## KUTIPAN TEKS
+---+
Perkara Suap Auditor BPK Perwakilan Jabar Segera Disidang di PN Bandung

KPK

Bupati Bogor Ade Yasin beserta tujuh orang lainnya ditetapkan sebagai tersangka terkait kasus suap di Gedung Merah Putih KPK, Kamis (28/4/2022) dini hari. Foto: Dokumen KPK

INDOPOS.CO.ID – Kasus dugaan korupsi suap auditor Badan Pemeriksa Keuangan (BPK) Perwakilan Jawa Barat (Jabar) dengan tersangka Anthon Merdiansyah (ATM) dan kawan-kawan akan segera diadili di Pengadilan Negeri (PN) Bandung.

“Hari ini (1/9/2022) tim jaksa KPK telah selesai melimpahkan berkas perkara dan surat dakwaan untuk terdakwa Anthon Merdiansyah dan kawan-kawan ke Pengadilan Tindak Pidana Korupsi (Tipikor) pada Pengadilan Negeri (PN) Bandung,” ungkap Pelaksana Tugas (Plt) Juru Bicara KPK Ali Fikri, Kamis (1/9/2022).

“Penahanan para terdakwa saat ini sudah sepenuhnya menjadi wewenang Pengadilan Tipikor dan sementara waktu tempat penahanan masih tetap dititipkan di Rutan KPK,” kata Ali.

Untuk tersangka Anthon Merdiansyah ditahan di Rutan KPK pada Pomdam Jaya Guntur; Hendra Nur Rahmatullah Karwita ditahan di Rutan KPK pada Pomdam Jaya Guntur; Gerri Ginanjar Trie Rahmatullah ditahan di Rutan KPK pada Pomdam Jaya Guntur dan Arko Mulawan ditahan di Rutan KPK pada Gedung Merah Putih.

“Tim jaksa masih akan menunggu diterbitkannya penetapan penunjukkan majelis hakim dan penetapan hari sidang dengan agenda sidang pertama yakni pembacaan surat dakwaan,” ujar Ali.

Untuk diketahui KPK telah menetapkan tersangka Bupati Bogor periode 2018-2023 Ade Yasin (AY) terkait kasus suap auditor BPK Perwakilan Jabar Rp1,9 miliar untuk memperoleh predikat wajar tanpa pengecualian (WTP).
+---+
## CUPLIKAN DATA
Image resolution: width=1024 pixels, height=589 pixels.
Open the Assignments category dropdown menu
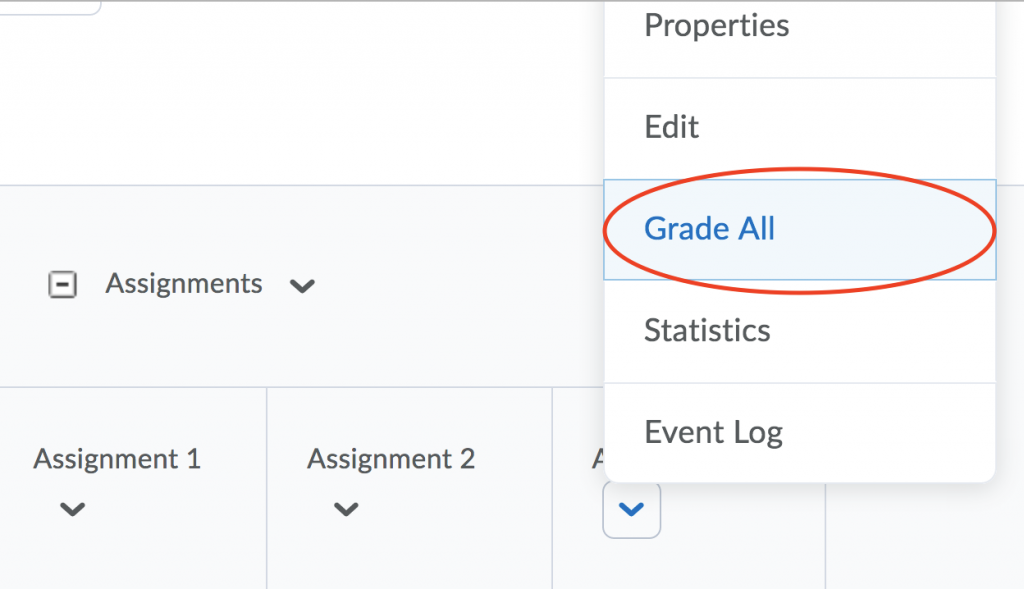pos(302,286)
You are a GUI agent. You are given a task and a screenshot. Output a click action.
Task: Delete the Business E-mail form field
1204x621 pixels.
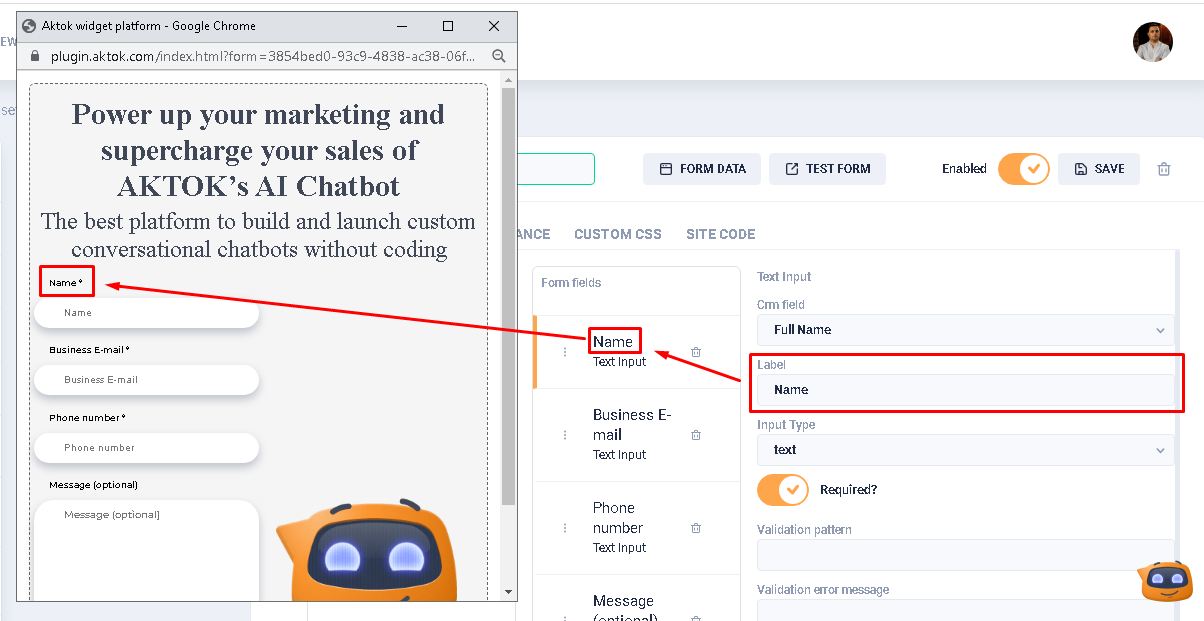(x=696, y=435)
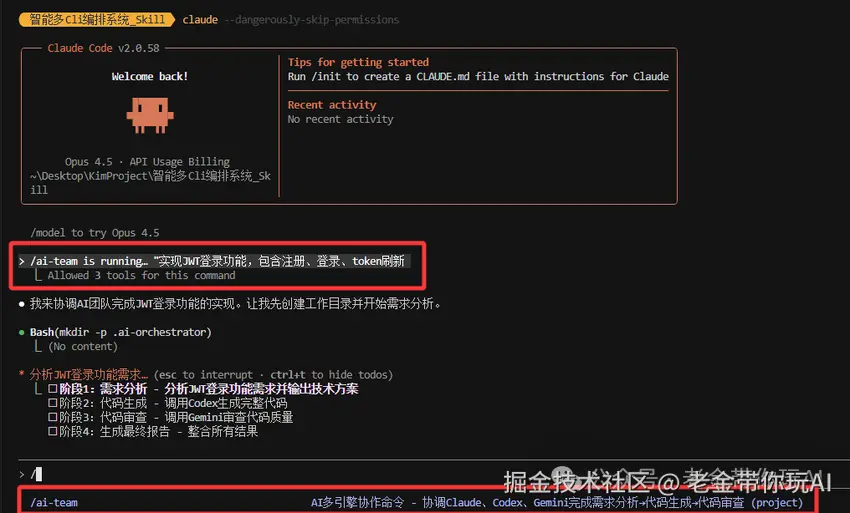850x513 pixels.
Task: Click the Tips for getting started heading
Action: (358, 62)
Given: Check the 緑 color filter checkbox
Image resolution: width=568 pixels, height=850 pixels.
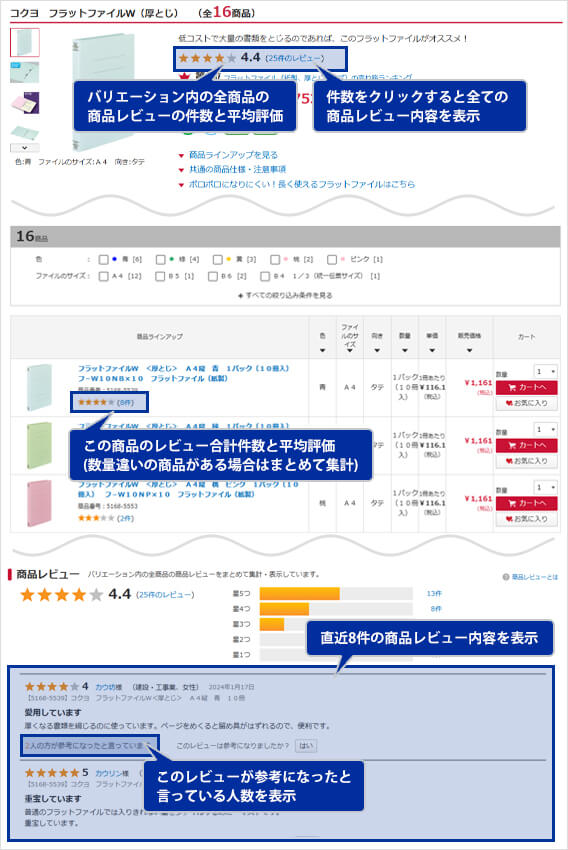Looking at the screenshot, I should 160,260.
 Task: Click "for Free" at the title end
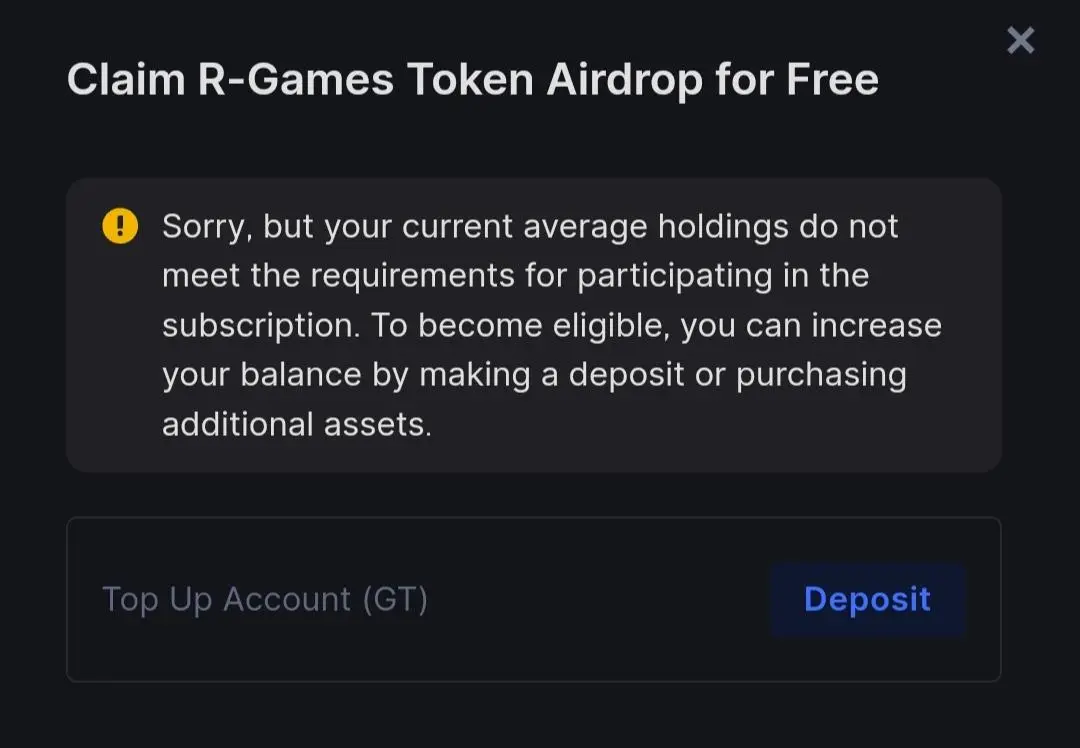[x=796, y=80]
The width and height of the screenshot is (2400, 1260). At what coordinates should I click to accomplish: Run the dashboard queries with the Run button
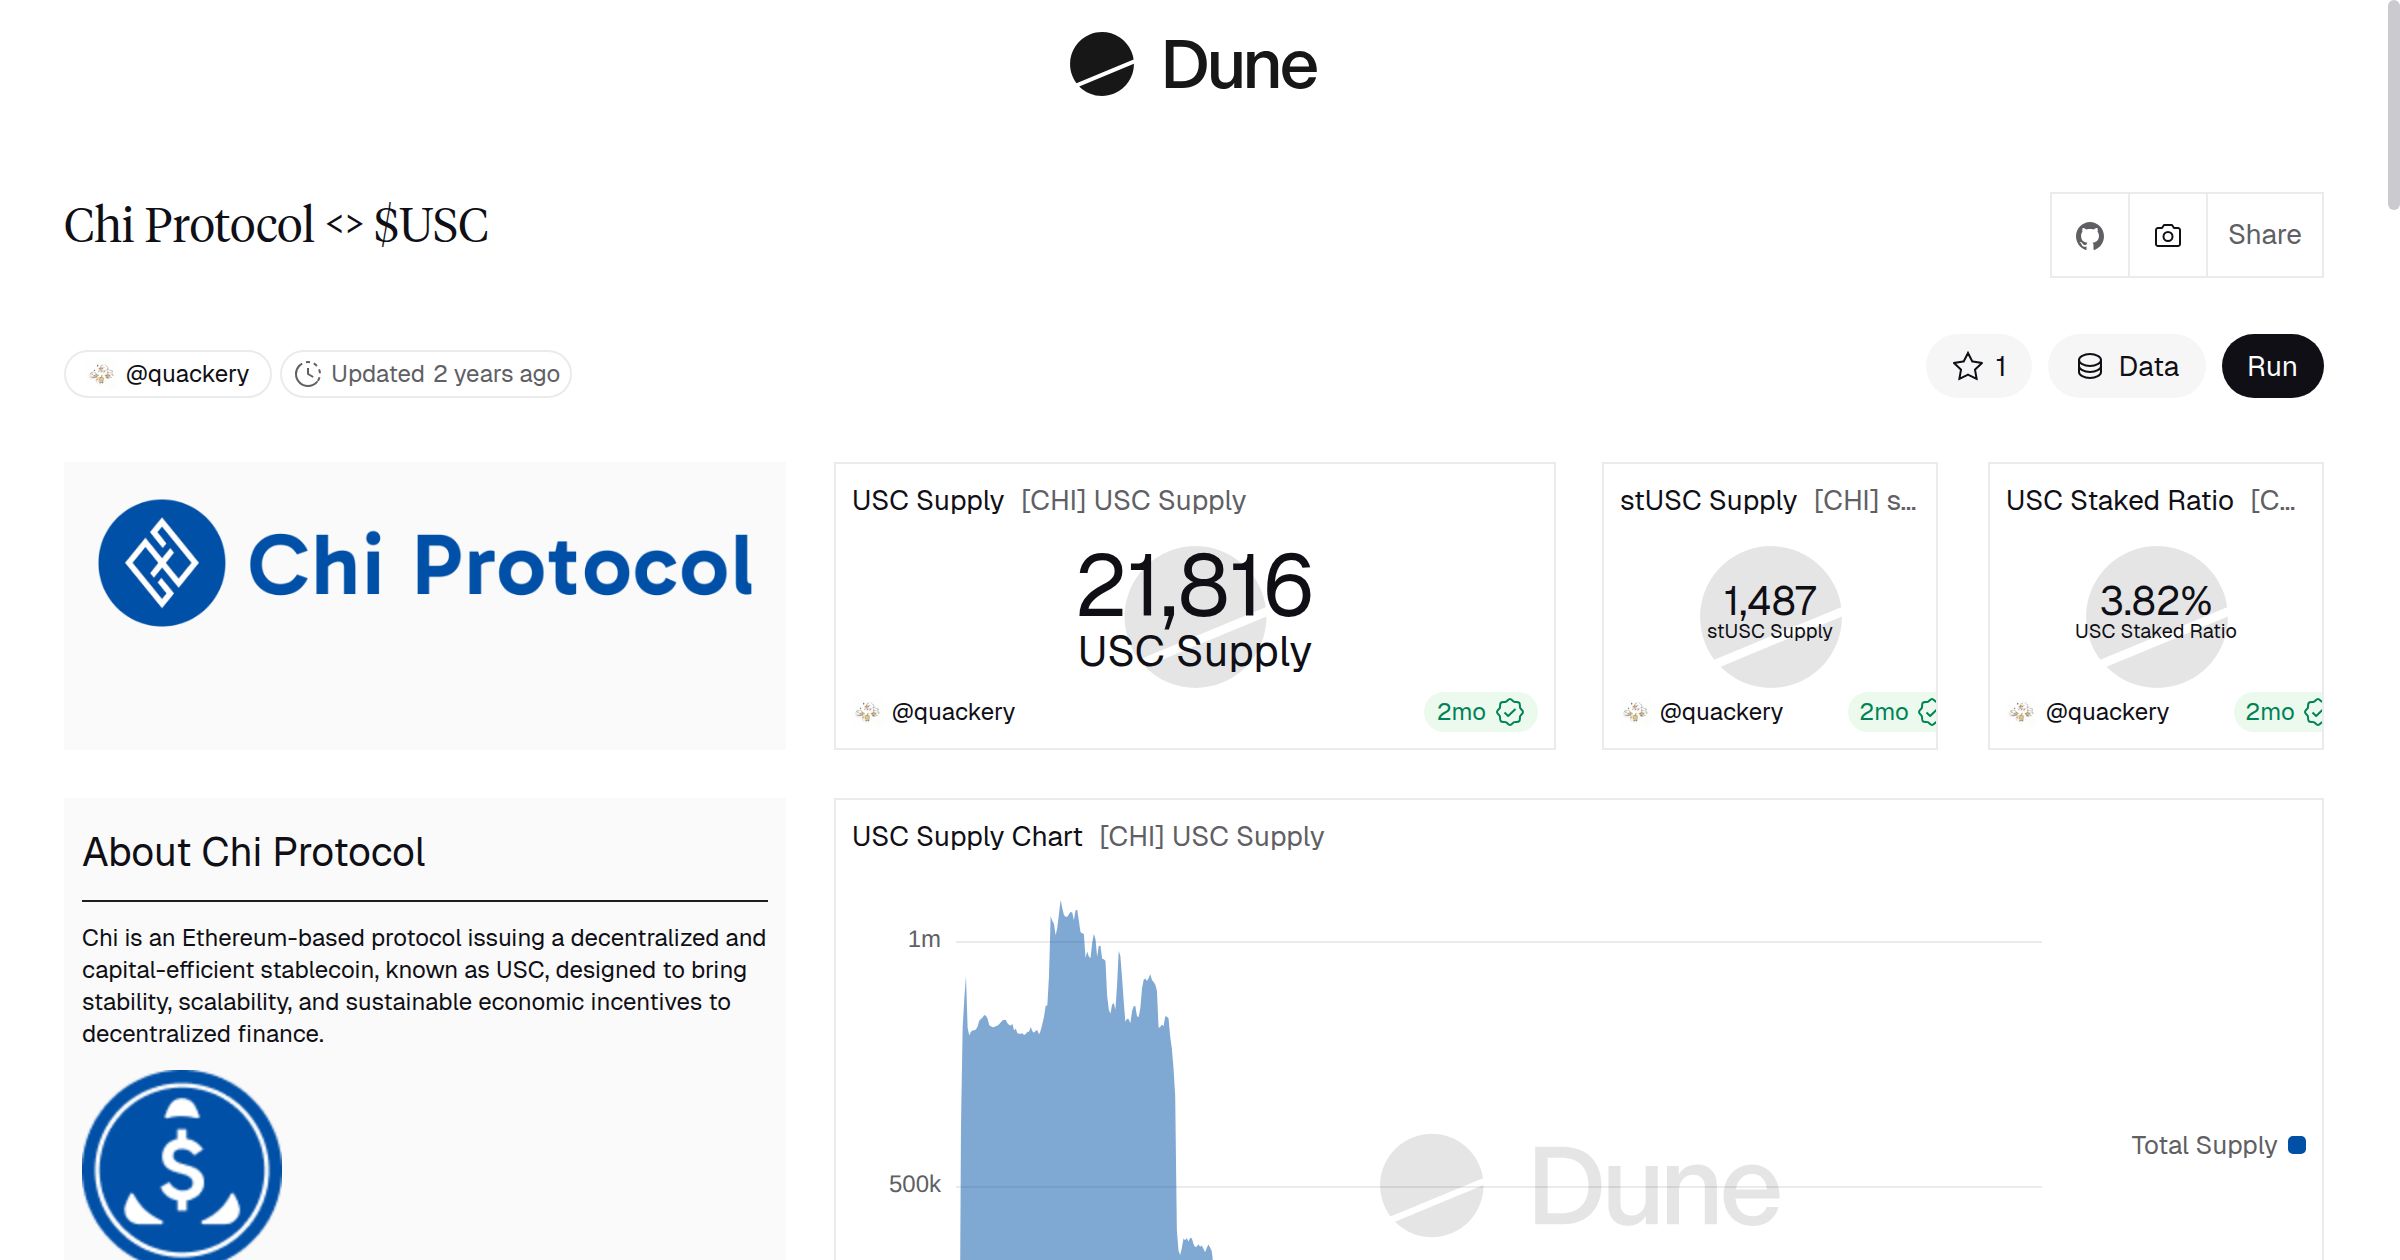2272,366
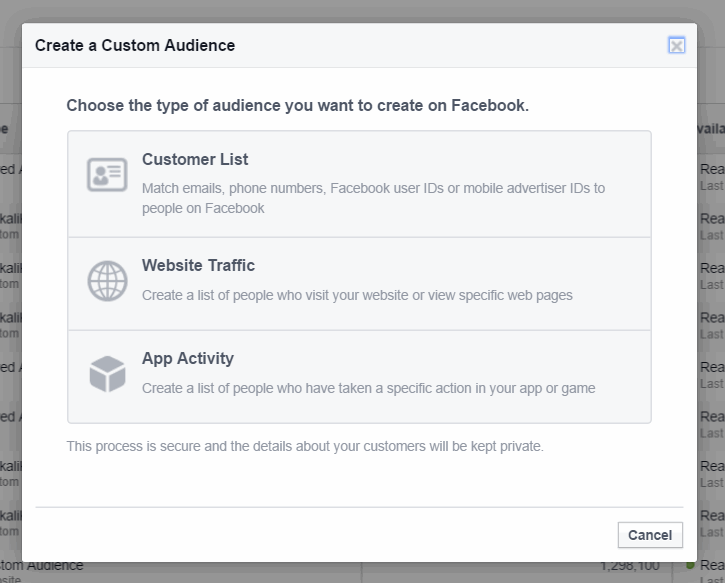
+---+
Tulis ulang bagian berita tentang perkara suap auditor BPK dari "Perkara Suap Auditor" sampai "Negeri (PN) Bandung.", dan ganti kata "tersangka" dengan "terdakwa". Data tersebut tidak perlu dipakai.

## HASIL TUGAS
Perkara Suap Auditor BPK Perwakilan Jabar Segera Disidang di PN Bandung

KPK

Bupati Bogor Ade Yasin beserta tujuh orang lainnya ditetapkan sebagai terdakwa terkait kasus suap di Gedung Merah Putih KPK, Kamis (28/4/2022) dini hari. Foto: Dokumen KPK

INDOPOS.CO.ID – Kasus dugaan korupsi suap auditor Badan Pemeriksa Keuangan (BPK) Perwakilan Jawa Barat (Jabar) dengan terdakwa Anthon Merdiansyah (ATM) dan kawan-kawan akan segera diadili di Pengadilan Negeri (PN) Bandung.